*** Bagian Teks ***

Ternyata, kontribusi Aceh untuk
RI bukan hanya menyumbangkan dua pesawat terbang sebagai modal awal Indonesa
ketika baru merdeka, atau bahasa pasee yang dijadikan linguafrangka, Nama
Indonesia “masih ada” pada dunia internasional juga disuarakan lewat suara
Radio Rimba Raya. Saat itu Indonesia sudah dikop kembali oleh Belanda dalam
agresi ke II. tapi juga yang mendirikan ibukota Negara Indonesia itu ternyata
didirikan oleh seorang putra Aceh bernama Fatahillah.
Belum lagi putra Aceh, Teuku
Markammenyumbang 27 kilogram emas di atas puncak Monas yang kini jadi
kebanggaan kota Jakarta. Atau juga Aceh telah menyumbangkan hasil gas alam-nya
selama puluhan tahun untuk pusat—yang dikembalikan ke Aceh hanya nol persen
meskipun sudah ada UU bagi hasil.
Dalam banyak referensi, kota
Jakarta didirikan pertama sekali oleh Ahmad Fatahillah, putra Aceh asal
kerajaan Pasai (Aceh Utara) yang hijrah ke tanah Jawa pada awal abad ke 15 M.

***

Soal Latihan A — Kutip ulang seluruh baris catatan berikut tanpa mengubah apa pun.
Catatan berikut sama sekali tidak berhubungan dengan teks tentang sumbangan Aceh.

*** Baris Catatan ***

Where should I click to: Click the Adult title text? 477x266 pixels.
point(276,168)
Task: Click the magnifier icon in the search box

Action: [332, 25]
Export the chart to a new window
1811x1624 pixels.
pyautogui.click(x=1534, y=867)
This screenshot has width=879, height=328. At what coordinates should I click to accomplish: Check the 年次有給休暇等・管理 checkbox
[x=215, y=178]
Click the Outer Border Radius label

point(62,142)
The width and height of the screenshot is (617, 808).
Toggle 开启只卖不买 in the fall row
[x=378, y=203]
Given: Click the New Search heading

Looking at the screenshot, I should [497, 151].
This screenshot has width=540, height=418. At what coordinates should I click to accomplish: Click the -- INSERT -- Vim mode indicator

***

Soal Latihan B — Lanjutkan teks tentang sumbangan Aceh bagi Indonesia di atas, mulai tepat setelah kalimat terakhirnya.

Jawaban yang Diharapkan A —
Where should I click to: Click the Adult title text? 477x266 pixels.
point(276,168)
Task: Click the magnifier icon in the search box

Action: [332, 25]
Export the chart to a new window
1811x1624 pixels.
pyautogui.click(x=1534, y=867)
This screenshot has width=879, height=328. At what coordinates should I click to accomplish: Check the 年次有給休暇等・管理 checkbox
[x=215, y=178]
Click the Outer Border Radius label

point(62,142)
The width and height of the screenshot is (617, 808).
Toggle 开启只卖不买 in the fall row
[x=378, y=203]
Given: Click the New Search heading

Looking at the screenshot, I should [497, 151].
This screenshot has width=540, height=418. At what coordinates should I click to accomplish: Click the -- INSERT -- Vim mode indicator

Jawaban yang Diharapkan B —
Kedatangannya ke Jawa ketika itu disambut oleh Sultan Demak (Pangeran Trenggono).
Atas dukungan Sultan Demak, Ahmad Fatahillah berhasil merebut Sunda Kelapa dan
Banten dari kerajaan Pajajaran yang bersekongkol dengan Portugis.
Penyerangan Fatahillah ke
Pajajaran memperoleh dua kemenangan sekaligus, selaian berhasil merebut Sunda
Kelapa dari kerajaan Pajajaran juga berhasil mengusir Portugis dari Sunda
Kelapa daerah taklukannya. Atas kemenangan inilah pada tahun 1527 M. Fatahillah
diangkat menjadi Bupati Sunda Kelapa oleh Sultan Demak. Dalam tahun itu pula
tanggal 22 Juni 1527 Fatahillah mengubah nama Bandar Sunda Kelapa menjadi nama
“Jayakarta” yang kemudian disingkat menjadi “Jakarta” mengandung makna “kota
kemenangan”.
Itu sejarah awal berdirinya kota
Jakarta. Ironinya dalam perjalanannya, peran Fatahillah sepertinya digelapkan.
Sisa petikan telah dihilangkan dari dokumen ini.